Article:
R2(config)#router ospf 11 R2(config-router)#distance ospf intra-area 100
*Mar 14 23:43:31.315: RT: updating ospf 1.1.1.1/32 (0x0): via 12.12.12.1 Fa1/0 *Mar 14 23:43:31.319: RT: closer admin distance for 1.1.1.1, flushing 1 routes *Mar 14 23:43:31.323: RT: add 1.1.1.1/32 via 12.12.12.1, ospf metric [100/2]
That makes process 11 win again. So these tests seems to indicate that if everything
is the same then the tiebreaker is the lowest process number. For EIGRP it is the
lowest AS number so maybe Cisco chose to make it comparable.
Also take a look at what Ivan is saying at IOS hints
I was under the impression that there was just one RIB. This was confirmed by this post: http://www.dasblinkenlichten.com/?p=2249 Now I see “OSPF local RIB” in the output of sh ip ospf rib.
I know it’s just semantics after all, but I admit I’m confused. 🙂
I’ve looked at it as a RIB and that’s how it was described to me but I could be wrong. I’ll have to look into it some more. I’ll get back to you.
Actually the “show ip ospf rib” will show the routes submitted to the RIB process by OSPF. The RIB process is a complex system. The most common part of the system is a “cache” that store routing informations and it is called Routing table. Others include Route selection process, APIs that interface with other process like OSPF & BGP, redistribution process, data structures like prefix,path and interface descriptor.
The RIB system main functions is to interface to different routing information sources, receive the information, select the “best” one, store it in the routing table cache, feed the forwarding process’ cache(FIB) and maintain/verify the routing table entries with both event & periodically driven algorithms.
Since in the above scenario there are two OSPF processes, each will interface with the RIB process using different APIs and thus they will be treated as different routing information sources by the RIB. It is the “Route selection” process, part of the RIB process, that will determine which one to use. Most often it will determine this by using AD value submitted by the routing information source ( routing protocol, in this case)
Hi Daniel,
Very nice experiment.

Challenge A: From the OSPF and RIB discussion, list the main functions the RIB system performs.
Challenge B: Carry on the OSPF and RIB discussion from its last line.

Dataset records:
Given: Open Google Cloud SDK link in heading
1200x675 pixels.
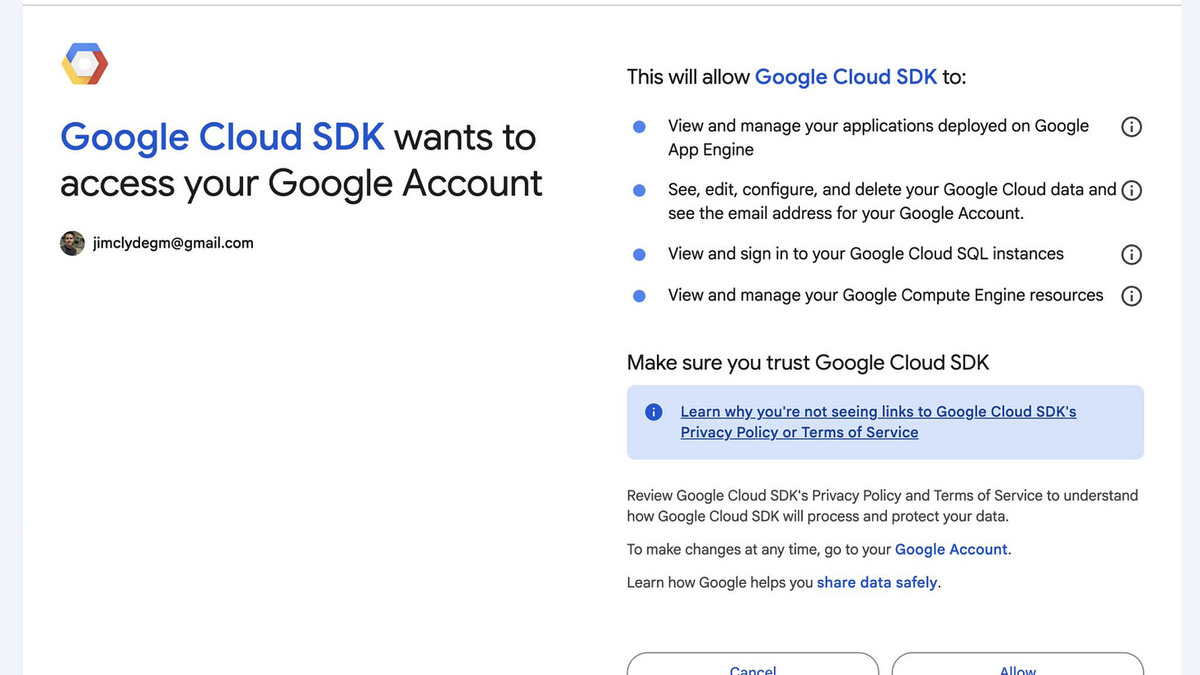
--
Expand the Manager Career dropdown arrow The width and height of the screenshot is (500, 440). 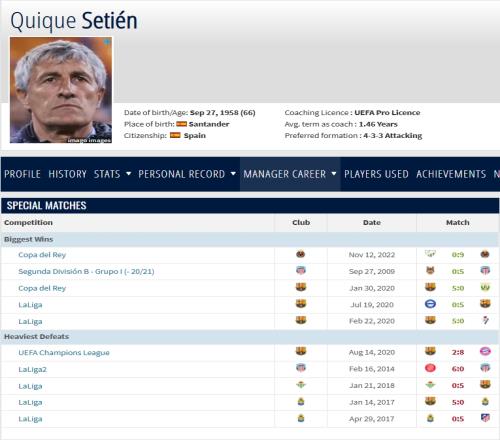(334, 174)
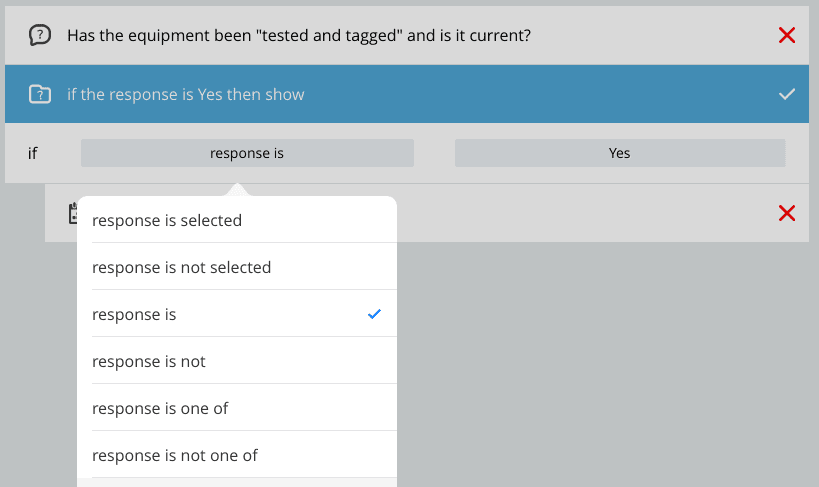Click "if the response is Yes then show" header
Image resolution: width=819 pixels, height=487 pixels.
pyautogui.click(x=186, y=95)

Written response A:
- Interfacing to different routing information sources
- Receiving the information
- Selecting the "best" one
- Storing it in the routing table cache
- Feeding the forwarding process' cache (FIB)
- Maintaining and verifying the routing table entries with both event-driven and periodically driven algorithms

Written response B:
I’m not sure which IOS version you used, but I think you have run into a “bug” as mentioned in this site:
http://www.cisco.com/en/US/tech/tk365/technologies_white_paper09186a0080531fd2.shtml
“Before Cisco bug ID CSCdw10987 (registered customers only) (integrated in Cisco IOS Software Releases 12.2(07.04)S, 12.2(07.04)T, and later), the last process to make an shortest path first algorithm (SPF) would have won, and the two processes overwrite other routes in the routing table.”
I think you were shutting down the interface for the “lower” OSPF process every time, making it the last process to run SPF when you bring the interface up and overwrite the other process’ entries.
I have recreated your scenario using 12.4(15)T and the result is that the first OSPF process that installed the entry will always win in accordance to the above Cisco’s site.
I tested it on 15.2 something. I’ll try to recreate it but configure the process with the higher ID first.
What happens when you make the lower process submit an internal route with a high metric, and the second higher process submit an E2 route with a lower metric. 🙂
What happens when you make the lower process submit an internal route with a high metric, and the second higher process submit an E2 route with a lower metric 🙂
Even in this scenario, the first route to enter will still win the RIB route selection process. RIB will treat the two different OSPF processes as if they are from different routing protocol sources.
Please check Alex Zinin’s bok chapter 4 routing table maintenance:
” c. If the AD values are equal but the routes are from different sources, the behavior depends on whether the routes are submitted by processes of the same type. If they are, the metrics of the routes are compared as if the routes were from the same protocol. If metrics are the same, the route from the process with the lower process number wins. If the routes are from different sources, the new route is ignored. (Note that this check is implemented for EIGRP routes only. All other routes are treated as from different protocols, so the old route is left in the routing table.) ”
I wonder what is the reason behind the EIGRP exception, may be Cisco’s designers want to be unique for their own indigenous protocol?
I’ve just confirmed with 12.2 SRE (33) and I don’t see that. I get the same result as Daniel in that whatever process number on R1 is the lowest, will win. It doesn’t matter if I increase the metric to either of them, the lowest process still wins.
The only time the lowest process doesn’t win, is when the lowest process number has an external route and the higher process number has an internal route, in that case the higher process wins.
But if they both submit type5s or type1s, then the route form the lowest process will win, and even take over the route from the other.
At least in the version I tested.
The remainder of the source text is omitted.